A muffin is a blank canvas really. You can add in whatever you want to the batter: chocolate chips, chopped nuts, dried fruits, coconut flakes, granola, really the list goes on. For me, I really only like berries, specifically blueberries in muffins. What can I say, I like the simple things. I also happen to think that blueberries and bananas are a match made in muffin heaven. I like to use frozen wild blueberries; they’re smaller, slightly sweeter and easy to use from frozen. 

Let’s talk about nuts. I like pretty much all nuts but there is one nut that I do not accept in muffins: walnuts. Personally, I think that walnuts, while they are good for you, do not really add much in the realm of flavor. My other mark against them is the waxy texture that they take on during baking. If you are going to add a nut to these muffins, I say for with pecans. They have a buttery flavor and keep their crunchy texture after baking. If you aren’t into pecans, cashews or almonds are also a great addition to these muffins. Not into nuts? Add pumpkin seeds. 

Lastly a little tip: make these and serve 6 and freeze the rest; you’ll have muffins ready to go for the rest of the week to take with you to the office, pack in school lunches or just an easy at-hand snack. 

It’s muffin time. Tag me, @yespleasebakes if you make these or any other lovelies! 


165g smashed bananas (about 2 large bananas) 

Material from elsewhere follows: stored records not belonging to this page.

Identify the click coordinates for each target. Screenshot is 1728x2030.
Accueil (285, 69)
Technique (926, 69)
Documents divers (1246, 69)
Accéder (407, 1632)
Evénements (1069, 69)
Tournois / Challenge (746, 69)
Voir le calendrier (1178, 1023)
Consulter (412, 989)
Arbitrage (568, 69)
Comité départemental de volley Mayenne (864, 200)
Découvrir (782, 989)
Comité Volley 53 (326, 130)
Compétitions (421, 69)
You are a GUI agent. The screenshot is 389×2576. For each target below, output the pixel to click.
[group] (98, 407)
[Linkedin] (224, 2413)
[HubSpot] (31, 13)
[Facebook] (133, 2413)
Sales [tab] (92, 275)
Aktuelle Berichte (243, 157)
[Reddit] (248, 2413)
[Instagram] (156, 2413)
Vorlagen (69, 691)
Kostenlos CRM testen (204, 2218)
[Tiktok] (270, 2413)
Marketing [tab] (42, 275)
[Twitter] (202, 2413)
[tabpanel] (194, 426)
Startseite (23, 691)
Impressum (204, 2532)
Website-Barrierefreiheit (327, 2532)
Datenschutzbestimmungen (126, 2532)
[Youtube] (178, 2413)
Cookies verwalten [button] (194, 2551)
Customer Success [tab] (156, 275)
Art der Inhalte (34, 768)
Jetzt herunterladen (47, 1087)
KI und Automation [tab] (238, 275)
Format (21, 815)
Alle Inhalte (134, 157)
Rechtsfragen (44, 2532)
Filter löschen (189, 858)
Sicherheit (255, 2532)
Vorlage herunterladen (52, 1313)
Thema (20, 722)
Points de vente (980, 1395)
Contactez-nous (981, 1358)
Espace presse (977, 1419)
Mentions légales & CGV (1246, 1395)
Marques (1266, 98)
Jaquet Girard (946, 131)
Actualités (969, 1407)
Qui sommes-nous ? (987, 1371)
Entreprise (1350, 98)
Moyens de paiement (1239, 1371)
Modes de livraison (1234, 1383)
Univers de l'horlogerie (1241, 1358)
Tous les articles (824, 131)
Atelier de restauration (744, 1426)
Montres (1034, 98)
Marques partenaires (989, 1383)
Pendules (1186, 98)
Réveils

160g/1/2 cup grass-fed, whole milk Greek yogurt (you can use nut milk yogurt)

30g/3tbsp olive oil 

118g/3/4 cup organic coconut sugar 

1 large, pasture raised egg 

132g/1 cup gluten-free oat flour 

36g/1/4 cup ground flax seeds

20g/ 1/4 cup organic raw cacao powder 

1 1/4 tsp baking powder

1/2 tsp sea salt 

120g/1 cup wild blueberries (fresh or frozen) 

120g/1/2 cup chopped pecans 

Preheat the oven to 350F and line a standard muffin tin with paper or silicone liners. In a medium bowl, whisk together the oat flour, flax meal, cacao powder, baking powder and salt. Add the blueberries and nuts, tossing to coat the blueberries in flour. 

In a large bowl, toss in the peeled bananas and smash with a whisk. Smash until mostly smooth with some chunks (we all likes some chunks). Add the olive oil, yogurt, coconut sugar and egg and whisk until smooth. 

Add the dry ingredients to the wet ingredients and stir until just combined. Use a 2 tablespoon cookie scoop to dollop the batter into the prepared muffin pan. Top with more blueberries. 

Bake for 18 to 20 minutes, just until the middle of a muffin springs back after you press it gently with your finger. 

These are delicious warm from the oven or a day later, toasted, sliced and smeared with almond butter or cream cheese.